LE RIFLESSIONI DI FRANCO LISANTI AL FIATI FESTIVAL
“…Stringiamoci a coorte, siam pronti alla morte, siam pronti alla morte, l’Italia chia mo’, Si, L’ha cantato il nostro Inno Nazionale il numeroso pubblico presente in piazza Plebiscito, nella serata conclusiva del “Fiati Festival, dopo aver ascoltato i brani musicali eseguiti dall’Orchestra di Fiati e cori diretti con maestria da Fulvio Creux. E proprio la presentazione de brani è stata un vera e propria “Lectio magistralis” dello stesso maestro. Il numeroso pubblico presente ha prestato viva e interessata attenzione alla presentazione dei brani del concerto, in occasione dell’ ottantesimo anniversario della Repubblica Italiana. Ogni persona presente si è immedesimata in ogni brano musicale, di cui Fulvio Creux ha evidenziato la cornice storica in cui lo stesso brano è stato ideato, l’ispirazione e le motivazioni che hanno accompagnato gli autori nella composizione della” Grande Symphonie Funebre et Triomphale di Berlioz, della Sinfonia della Norma di Bellini.delle marce di Donizetti, Rossini e Ponchielli, dei cori del Nabucco , I Lombardi alla prima Crociata e dell’Inno di Mameli.
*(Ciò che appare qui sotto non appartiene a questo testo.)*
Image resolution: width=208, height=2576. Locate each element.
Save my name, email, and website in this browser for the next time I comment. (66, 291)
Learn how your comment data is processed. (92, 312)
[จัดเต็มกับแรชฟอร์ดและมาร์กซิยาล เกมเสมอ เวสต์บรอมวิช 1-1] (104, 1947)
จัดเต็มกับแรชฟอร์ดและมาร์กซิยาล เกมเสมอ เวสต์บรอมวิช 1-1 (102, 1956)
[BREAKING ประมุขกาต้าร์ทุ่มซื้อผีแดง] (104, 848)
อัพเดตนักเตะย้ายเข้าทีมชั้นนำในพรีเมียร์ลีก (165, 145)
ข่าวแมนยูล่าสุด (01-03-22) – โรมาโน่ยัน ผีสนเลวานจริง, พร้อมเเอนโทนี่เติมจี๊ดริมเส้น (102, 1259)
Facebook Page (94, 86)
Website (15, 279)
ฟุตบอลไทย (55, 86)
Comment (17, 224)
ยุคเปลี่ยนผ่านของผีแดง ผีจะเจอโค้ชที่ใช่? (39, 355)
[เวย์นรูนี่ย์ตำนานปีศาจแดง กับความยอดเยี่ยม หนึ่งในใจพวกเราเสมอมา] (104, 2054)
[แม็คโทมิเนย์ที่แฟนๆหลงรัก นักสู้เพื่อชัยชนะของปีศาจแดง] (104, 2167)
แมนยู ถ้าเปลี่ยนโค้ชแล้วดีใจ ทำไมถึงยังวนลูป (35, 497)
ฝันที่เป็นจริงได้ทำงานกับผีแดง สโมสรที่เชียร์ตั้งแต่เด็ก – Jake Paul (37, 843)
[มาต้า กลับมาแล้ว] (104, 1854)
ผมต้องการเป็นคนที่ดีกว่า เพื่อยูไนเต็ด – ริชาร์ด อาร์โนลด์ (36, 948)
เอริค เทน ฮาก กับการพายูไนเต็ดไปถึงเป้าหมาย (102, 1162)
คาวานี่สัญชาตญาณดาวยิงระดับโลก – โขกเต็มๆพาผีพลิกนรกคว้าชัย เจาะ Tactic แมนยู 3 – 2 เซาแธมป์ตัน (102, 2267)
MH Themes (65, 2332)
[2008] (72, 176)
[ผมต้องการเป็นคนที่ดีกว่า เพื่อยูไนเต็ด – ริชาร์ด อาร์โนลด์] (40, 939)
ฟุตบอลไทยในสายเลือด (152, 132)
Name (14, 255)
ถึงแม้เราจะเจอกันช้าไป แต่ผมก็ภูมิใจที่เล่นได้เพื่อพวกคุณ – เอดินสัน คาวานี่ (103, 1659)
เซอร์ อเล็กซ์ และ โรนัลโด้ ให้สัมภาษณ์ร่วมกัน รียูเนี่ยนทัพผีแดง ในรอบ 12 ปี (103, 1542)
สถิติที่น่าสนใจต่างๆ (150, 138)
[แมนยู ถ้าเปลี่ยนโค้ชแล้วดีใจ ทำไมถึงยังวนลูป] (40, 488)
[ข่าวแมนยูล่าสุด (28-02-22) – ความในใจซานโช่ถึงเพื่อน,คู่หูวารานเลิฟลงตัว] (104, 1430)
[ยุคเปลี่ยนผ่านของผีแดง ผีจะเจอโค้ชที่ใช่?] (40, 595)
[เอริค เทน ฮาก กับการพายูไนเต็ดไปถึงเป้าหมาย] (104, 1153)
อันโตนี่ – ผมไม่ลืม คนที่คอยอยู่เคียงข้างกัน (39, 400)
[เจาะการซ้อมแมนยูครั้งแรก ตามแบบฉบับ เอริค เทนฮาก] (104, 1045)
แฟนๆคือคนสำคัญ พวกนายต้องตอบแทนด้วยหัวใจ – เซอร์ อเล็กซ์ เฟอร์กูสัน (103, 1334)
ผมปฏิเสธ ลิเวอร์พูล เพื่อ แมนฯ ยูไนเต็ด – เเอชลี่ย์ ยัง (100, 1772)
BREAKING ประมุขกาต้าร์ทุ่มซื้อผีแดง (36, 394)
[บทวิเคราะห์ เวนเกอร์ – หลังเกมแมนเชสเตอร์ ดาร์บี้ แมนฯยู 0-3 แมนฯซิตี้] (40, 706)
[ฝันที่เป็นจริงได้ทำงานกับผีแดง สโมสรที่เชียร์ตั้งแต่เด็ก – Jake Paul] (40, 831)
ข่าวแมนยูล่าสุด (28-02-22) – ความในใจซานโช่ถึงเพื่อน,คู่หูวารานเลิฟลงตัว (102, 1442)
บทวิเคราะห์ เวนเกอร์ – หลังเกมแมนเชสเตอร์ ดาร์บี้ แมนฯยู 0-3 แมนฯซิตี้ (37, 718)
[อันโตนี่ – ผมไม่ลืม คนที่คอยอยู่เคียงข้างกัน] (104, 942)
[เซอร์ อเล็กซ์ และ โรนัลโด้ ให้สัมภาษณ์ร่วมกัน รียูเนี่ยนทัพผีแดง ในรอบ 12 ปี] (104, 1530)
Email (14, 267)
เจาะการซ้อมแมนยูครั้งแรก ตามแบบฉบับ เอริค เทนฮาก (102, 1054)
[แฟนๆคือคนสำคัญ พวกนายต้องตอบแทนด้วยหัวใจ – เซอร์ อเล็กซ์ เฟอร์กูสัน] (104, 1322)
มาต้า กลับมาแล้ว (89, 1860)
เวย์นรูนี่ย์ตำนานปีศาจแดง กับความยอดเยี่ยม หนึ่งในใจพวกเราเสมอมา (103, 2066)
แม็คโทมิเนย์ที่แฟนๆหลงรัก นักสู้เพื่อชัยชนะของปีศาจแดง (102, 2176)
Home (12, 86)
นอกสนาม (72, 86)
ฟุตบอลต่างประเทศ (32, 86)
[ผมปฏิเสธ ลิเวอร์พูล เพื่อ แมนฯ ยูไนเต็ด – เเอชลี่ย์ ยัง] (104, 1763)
Su quest’ultimo Creux ha fatto una precisazione, a proposito del”SI”finale che và suonato e cantato, diversamente da chi sostiene il contrario. Successivamente, in un incontro personale ha maggiormente precisato che non esiste alcun articolo di legge che afferma espressamente che il “Si” finale non debba essere pronunciato. Nel manoscritto del testo di Mameli il “Si’non compare. Nello spartito autografo di Michele Novaro, invece, il “Si” è presente. Poiché la legge del 2017 riconosce sia il testo di Mameli, sia lo spartito originale, altri ritengono che debba prevalere il testo di Mameli. Quindi, se qualcuno afferma che la legge vieta di pronunciare il “Si”,questa affermazione non è corretta. A mio parere, il dibattito sul pronunciamento del “Si”, al di là della normativa di legge, trova una risposta nell’entusiasmo che accompagna il finale dell’Inno, a significare che chi lo canta pronuncia il “Si”, come giuramento di amore alla Patria.